His love for and work in the theater went back many years, including while he was at Ford, and he pursued that passion full time after leaving the Foundation. 
 
He produced and performed in four cabaret shows, appearing at many clubs in the New York City area. As an actor, he belonged to the award-winning Blue Coyote Theatre Company and co-produced and appeared in shows with Without Papers Productions, a company he co-founded.
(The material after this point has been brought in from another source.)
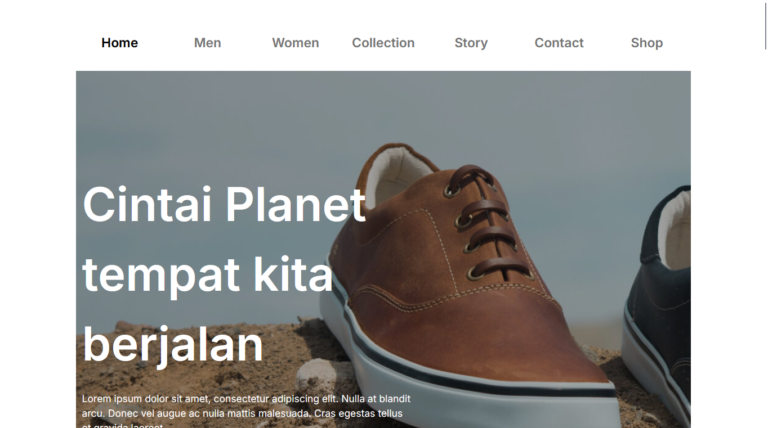Visit the Story page link
Image resolution: width=768 pixels, height=428 pixels.
coord(471,43)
He appeared in several independent films, including The Third Testament, which has been shown at several festivals.
 
He was treasurer of the Manhattan Association of Cabarets and Clubs (MAC), treasurer of the board of the Singers Forum and a member of the board of the Astoria Performing Arts Center.
 
He had “a rich and productive career as a mainstay of key organizations in the community development, philanthropic and arts and entertainment sectors,” said Shep Forman, president of The LAFF Society and a colleague of his at the Foundation. “Those of us who had the pleasure of working with John recall a warm, exuberant and joyful colleague, who delightfully moonlighted as an actor and cabaret performer.”
 
Philomena Forde Taylor, who worked in the Program Related Investment (PRI) office and its successor unit during the 1990s, died January 22 at the age of 81.
 
Ms. Taylor, a native of County Limerick in Ireland, began work for Ford as a secretary in PRI in 1991and was promoted to senior secretary in 1993 and then supervising secretary in 1995.
 
She remained with the unit when its name was changed to Asset Building and Community Development/Economic Development, and became its administrative coordinator in 1999. She retired later that year.